# Bicycle Swap Meet 9/11/16



## rev106 (Sep 4, 2016)

Hello bicycle people!

Once again I will be hosting a bicycle swapmeet.

When: Sunday September 11th 7am to 12 noon

Where: Atomic Cycles 17322 Saticoy Van Nuys, 91406

What: we get 1/2 of the parking lot. Be respectful of the other half and the alleyway. Spaces are one per person and are on a first come first serve basis.

We get ½ the parking lot. One spacer per person, you may have to unload and go park your car on the street. First come first serve. No set up or parking in the alley. Bring your shade/chair/change. Bring your stuff.

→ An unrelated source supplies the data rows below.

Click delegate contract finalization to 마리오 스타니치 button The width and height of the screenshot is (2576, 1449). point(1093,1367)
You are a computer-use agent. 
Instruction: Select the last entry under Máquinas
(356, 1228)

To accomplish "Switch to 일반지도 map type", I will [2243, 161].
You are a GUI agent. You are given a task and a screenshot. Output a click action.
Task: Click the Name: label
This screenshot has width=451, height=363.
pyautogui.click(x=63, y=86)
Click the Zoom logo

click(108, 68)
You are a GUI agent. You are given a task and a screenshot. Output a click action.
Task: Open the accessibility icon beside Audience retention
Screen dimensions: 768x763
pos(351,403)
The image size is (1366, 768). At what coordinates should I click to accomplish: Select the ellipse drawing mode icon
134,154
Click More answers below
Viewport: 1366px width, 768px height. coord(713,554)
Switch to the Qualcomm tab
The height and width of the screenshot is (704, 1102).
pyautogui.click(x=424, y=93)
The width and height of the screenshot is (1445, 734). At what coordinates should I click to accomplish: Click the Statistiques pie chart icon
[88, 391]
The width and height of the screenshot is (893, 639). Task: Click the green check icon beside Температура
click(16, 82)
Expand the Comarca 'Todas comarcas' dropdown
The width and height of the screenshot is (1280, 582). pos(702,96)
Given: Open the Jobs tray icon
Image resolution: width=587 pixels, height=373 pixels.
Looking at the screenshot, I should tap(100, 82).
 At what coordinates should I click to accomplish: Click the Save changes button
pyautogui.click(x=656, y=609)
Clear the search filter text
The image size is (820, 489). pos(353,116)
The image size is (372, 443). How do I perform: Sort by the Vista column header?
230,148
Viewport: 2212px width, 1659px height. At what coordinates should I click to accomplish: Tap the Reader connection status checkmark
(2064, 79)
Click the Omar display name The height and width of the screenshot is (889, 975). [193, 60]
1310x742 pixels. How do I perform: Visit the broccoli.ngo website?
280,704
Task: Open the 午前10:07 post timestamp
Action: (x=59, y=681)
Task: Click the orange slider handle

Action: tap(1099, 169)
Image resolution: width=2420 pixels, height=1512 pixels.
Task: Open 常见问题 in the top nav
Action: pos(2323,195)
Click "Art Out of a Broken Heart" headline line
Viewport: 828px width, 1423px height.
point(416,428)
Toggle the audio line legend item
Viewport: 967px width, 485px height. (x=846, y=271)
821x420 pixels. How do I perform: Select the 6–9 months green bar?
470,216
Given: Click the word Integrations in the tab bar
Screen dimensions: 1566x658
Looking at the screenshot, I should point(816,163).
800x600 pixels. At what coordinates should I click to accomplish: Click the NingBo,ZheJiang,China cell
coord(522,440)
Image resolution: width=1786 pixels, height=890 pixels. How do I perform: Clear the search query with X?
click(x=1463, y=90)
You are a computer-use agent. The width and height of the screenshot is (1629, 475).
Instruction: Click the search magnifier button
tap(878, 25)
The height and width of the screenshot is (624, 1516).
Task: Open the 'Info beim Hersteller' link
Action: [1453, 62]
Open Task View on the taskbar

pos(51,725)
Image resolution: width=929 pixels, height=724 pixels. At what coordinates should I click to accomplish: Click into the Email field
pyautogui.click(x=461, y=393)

Selling things for cheap makes them go away and money appear in your pocket otherwise there is ebay. Free the sell, free to shop from 7am till noon. Trade with your buddies, have fun watching the pair of mags you sold two swaps ago move from blanket to blanket.

Make the swap the best you can!

Take this info and spread it to your friends, the more people that come, the more bikes, the more parts, the more deals right? So it is up to you to make it good, better, best as it can be. Please spread it around to all your pals, in the flesh or on the web. Feel free to take the flyer and send it along to all interested parties.


----------



## higgens (Sep 4, 2016)

I like swap meets!


----------



## rev106 (Sep 10, 2016)

Well come one down then...


----------



## OLD PSYCLE (Sep 29, 2016)

when is the next one?


----------